The Gardener's Perspective

In the realm of engineering, perspective is not just a lens through which we view the world; it’s a critical tool that shapes our approach to problem-solving, innovation, and team collaboration. Recently I made the observation that there are three distinct perspectives that engineers tend to adopt.

The Gardener’s Perspective

  1. The first gardener is focused solely on planting seeds.
  2. The second is concerned with tending the entire garden.
  3. The third is envisioning the community enjoying the beauty and fruits of the garden.

Each gardener has a unique perspective that influences their approach to the task at hand and the level of importance they attach to their work. It is obvious that all three perspectives are essential to the success of the garden, but they are not always aligned.

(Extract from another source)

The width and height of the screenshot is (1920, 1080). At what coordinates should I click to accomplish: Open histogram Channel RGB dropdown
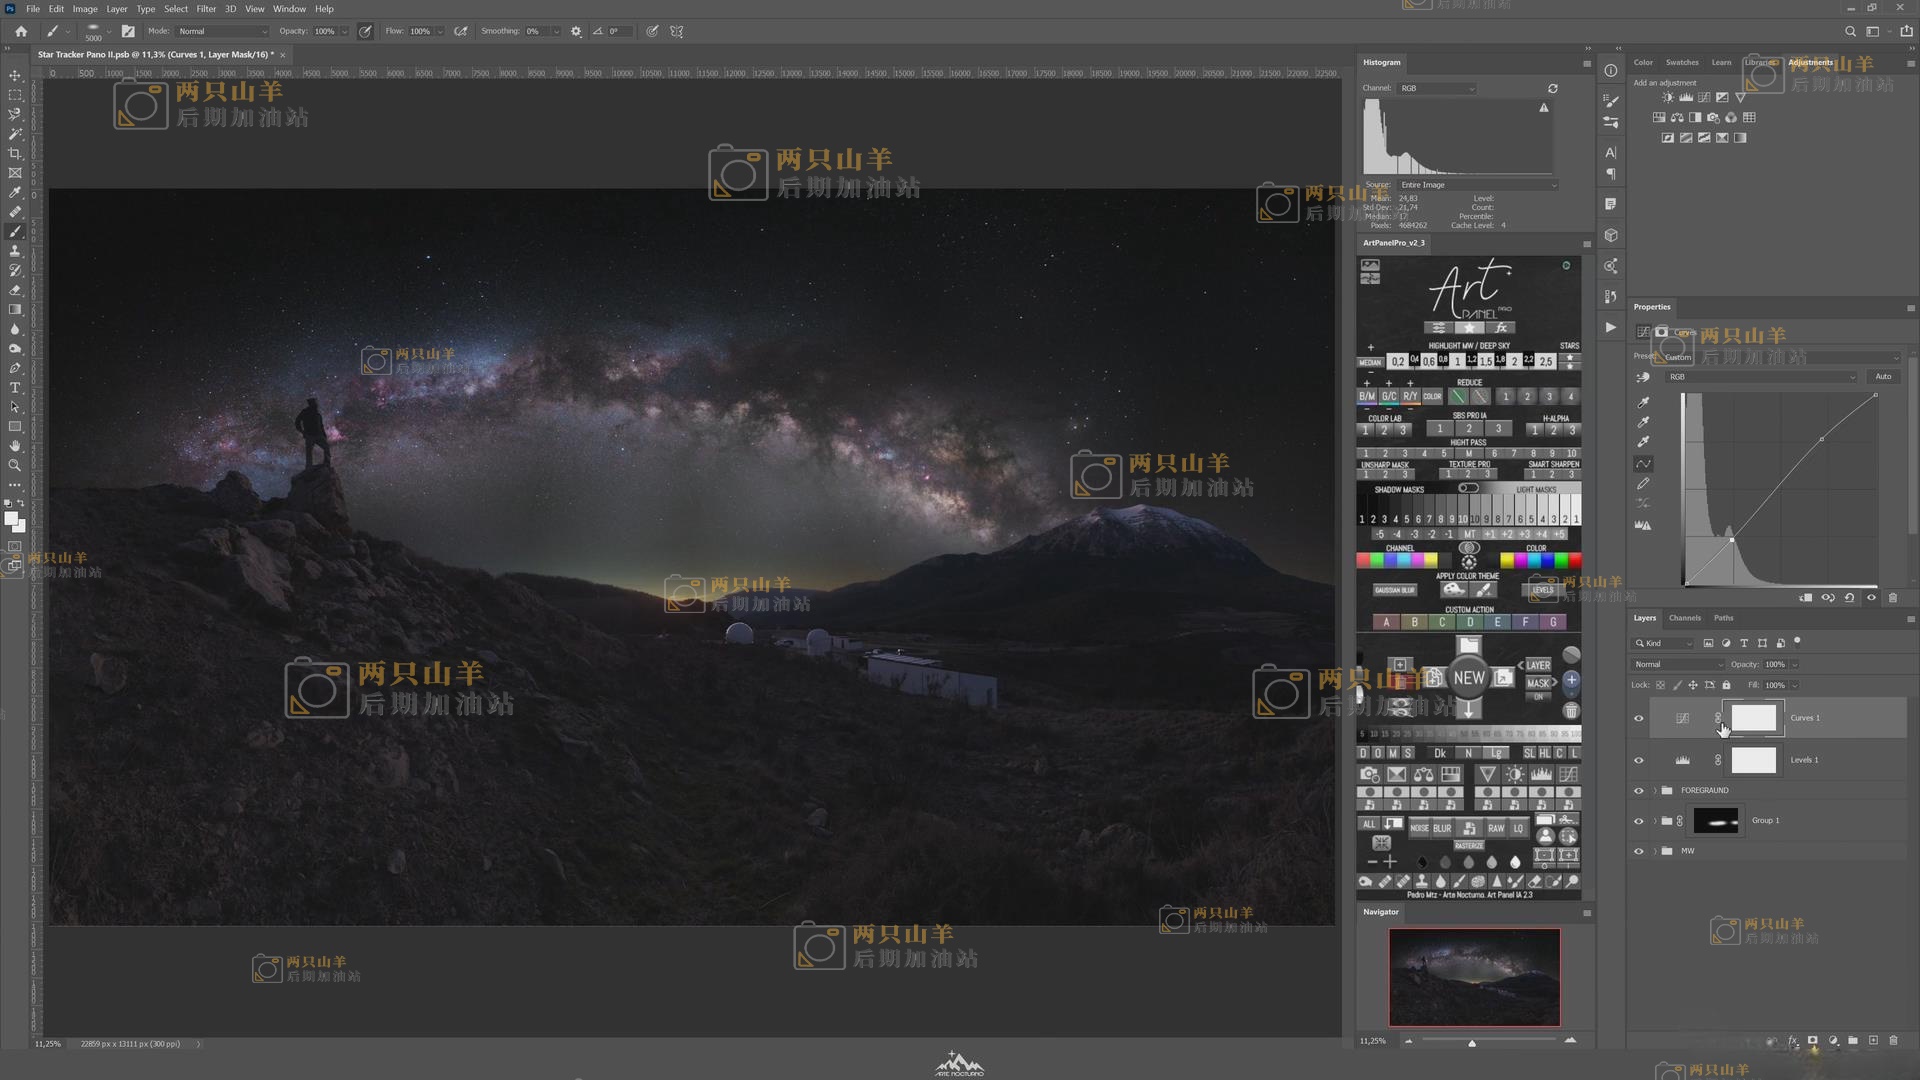1437,88

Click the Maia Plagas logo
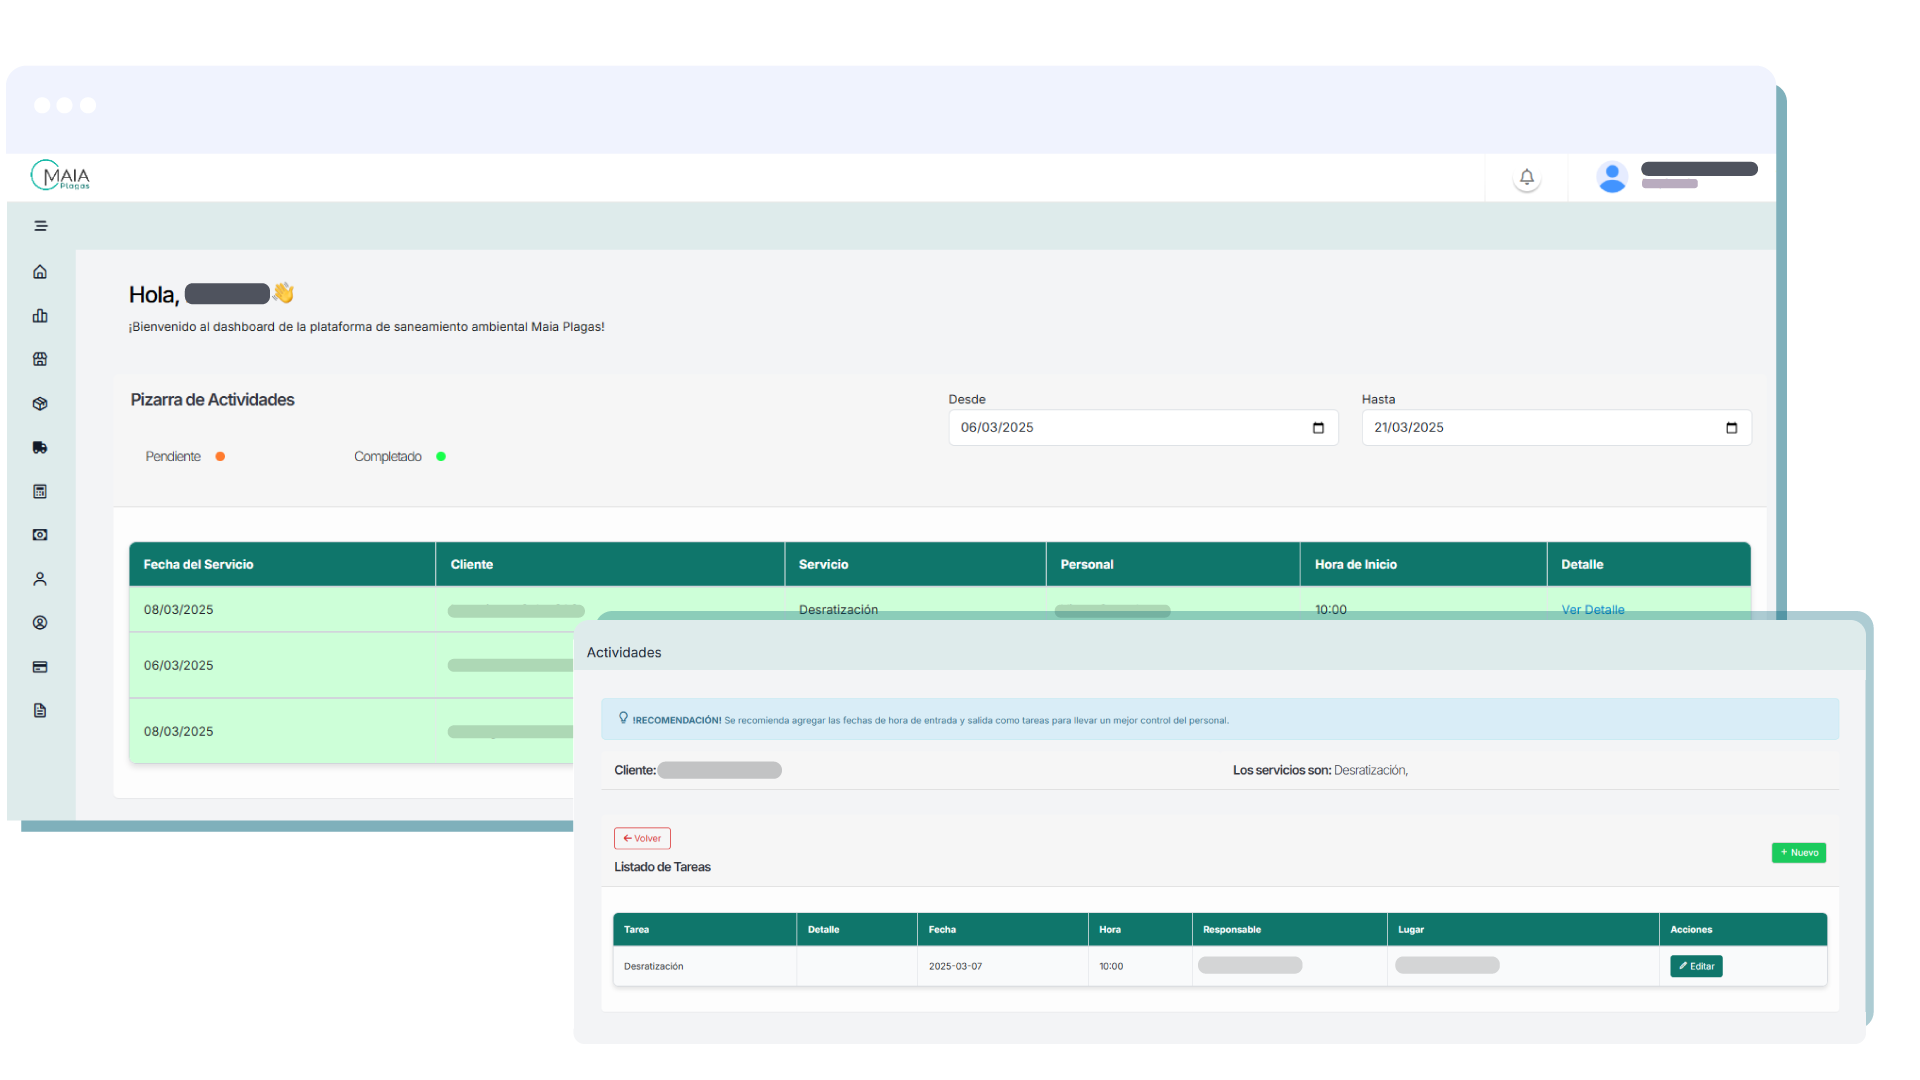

The Friction Between Different Perspectives

The first gardener may feel frustrated that the others are not as meticulous about planting seeds. The second might be annoyed that the first is too narrow in focus, while the third may feel that the others lack vision. This friction is not unlike what we often see in engineering teams, where specialists, generalists, and visionaries must coexist.

Bridging the Gap

Merely having this observation does not solve any problems and I cannot stand an incomplete thought. So, I have been thinking about how to bridge the gap between these perspectives. I believe that the answer lies in the following:

  1. Open Dialogue: Encourage open discussions where each “gardener” can express their perspective. Understanding is the first step toward bridging the gap in perspectives.
  2. Role Flexibility: Allow team members to occasionally switch roles. The seed-focused gardener might gain a broader perspective by tending to the entire garden for a day. And the visionary might gain a deeper appreciation for the work that goes into planting seeds.
  3. Shared Vision: Establish a shared vision that aligns with the goals of each gardener. This could be a mission statement or a project roadmap that everyone contributes to.
  4. Mentorship and Training: Facilitate mentorship programs where the different “gardeners” can learn from each other’s strengths and weaknesses.

There is no one-size-fits-all solution to this problem, as each team will have its own unique dynamics. However, recognizing the different perspectives and the value they bring to the table is the first step toward bridging the gap.